Available data >>
*****

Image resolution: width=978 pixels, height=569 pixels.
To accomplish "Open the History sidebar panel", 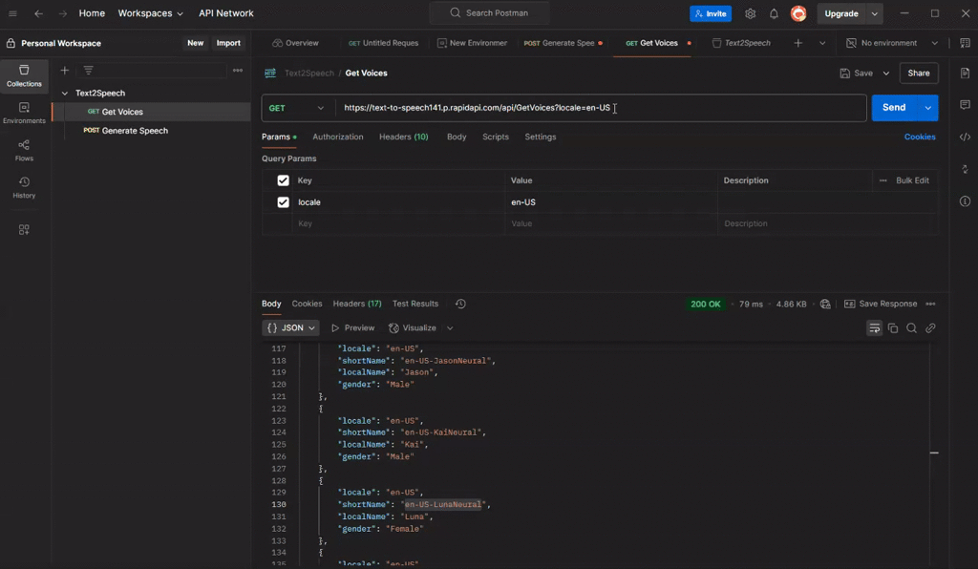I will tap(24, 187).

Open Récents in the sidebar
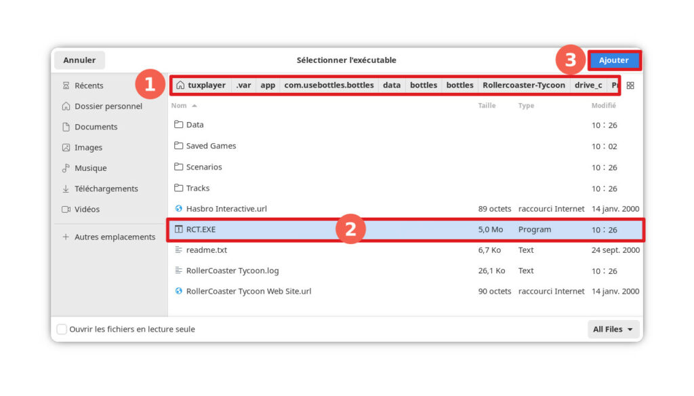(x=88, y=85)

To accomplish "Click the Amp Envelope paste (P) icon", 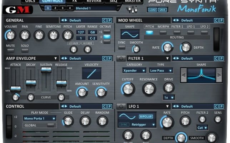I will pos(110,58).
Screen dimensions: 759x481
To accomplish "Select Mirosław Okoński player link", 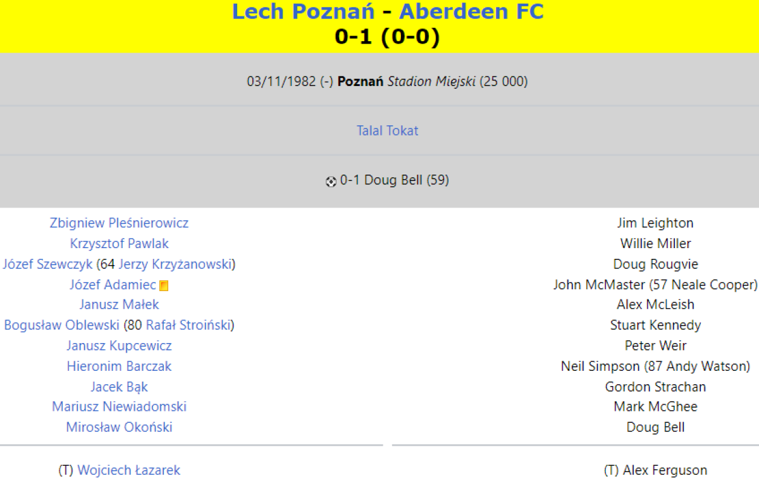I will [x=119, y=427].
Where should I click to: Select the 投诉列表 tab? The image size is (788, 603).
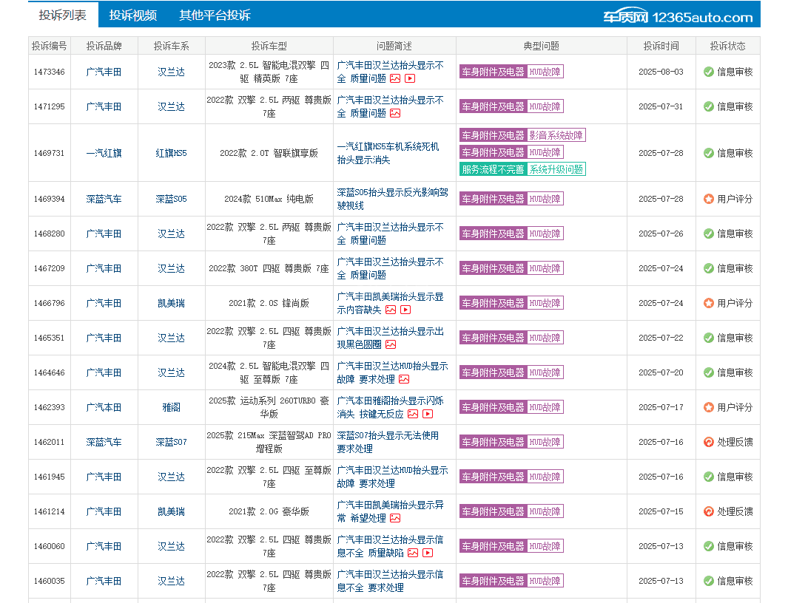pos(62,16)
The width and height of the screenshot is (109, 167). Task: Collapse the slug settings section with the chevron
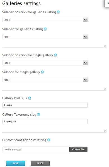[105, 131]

*****

Goal of the exercise >> Only what runs from the line with "Where should I" through the last line of the listing above belongs in the answer, set down exactly and free of pictures.

Answer to the exercise >>
Where should I click to: Select the 投诉列表 tab? The image size is (788, 603).
pos(62,16)
The width and height of the screenshot is (109, 167). Task: Collapse the slug settings section with the chevron
[105, 131]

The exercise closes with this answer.